As with my move from Canada, I started my packing this time with the best of intentions: there was the carry-on with extra socks, undies, and my laptop, phone, chargers, etc – that was for the night before flying and the night after. Then, for my first 10 days staying at my sister’s in Georgetown, I would fill the smallest wheelie-case. For the next few weeks in London before moving into my house, would be the large green hard-sided case, with parka, winter boots, etc. Then in the massive case I refer to as ‘the Dead-Body Bag’ — (honestly, I could fit a small to medium-sized corpse in that one), was everything else: summer clothes, souvenirs, more shoes, my spring coats, and so on. That was the plan.
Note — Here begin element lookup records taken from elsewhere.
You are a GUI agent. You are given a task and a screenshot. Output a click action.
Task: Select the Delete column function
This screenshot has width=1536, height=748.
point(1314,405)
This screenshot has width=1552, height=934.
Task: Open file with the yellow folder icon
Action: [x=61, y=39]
But exactly as it worked out in Canada two years earlier, all organizational bets were off once I got right into the packing. By the last day I was shoving pairs of socks in corners and mittens in side pockets; knickers were mingling with hairbrushes, and souvenirs were cavorting with dog dishes. But in the end we got there.
Unfortunately, not all of it got here. Two of my three checked suitcases arrived, but the biggest, the 31kg dead-body bag is nowhere to be found. It has my North American power cables for my PC with accompanying international adapters, my wool scarves and mitts, and my very favourite, relatively new, fancy-schmancy trench coat. Aer Lingus assures me they are on the hunt for it, but why oh why didn’t I buy the airtags when I researched them this past summer? Idiot.
Fingers crossed that Hermes (Greek god of travellers) and St Anthony of Padua (patron saint of lost items) are smiling down on my poor, forlorn suitcase and will guide the baggage hunters straight to it. So we wait.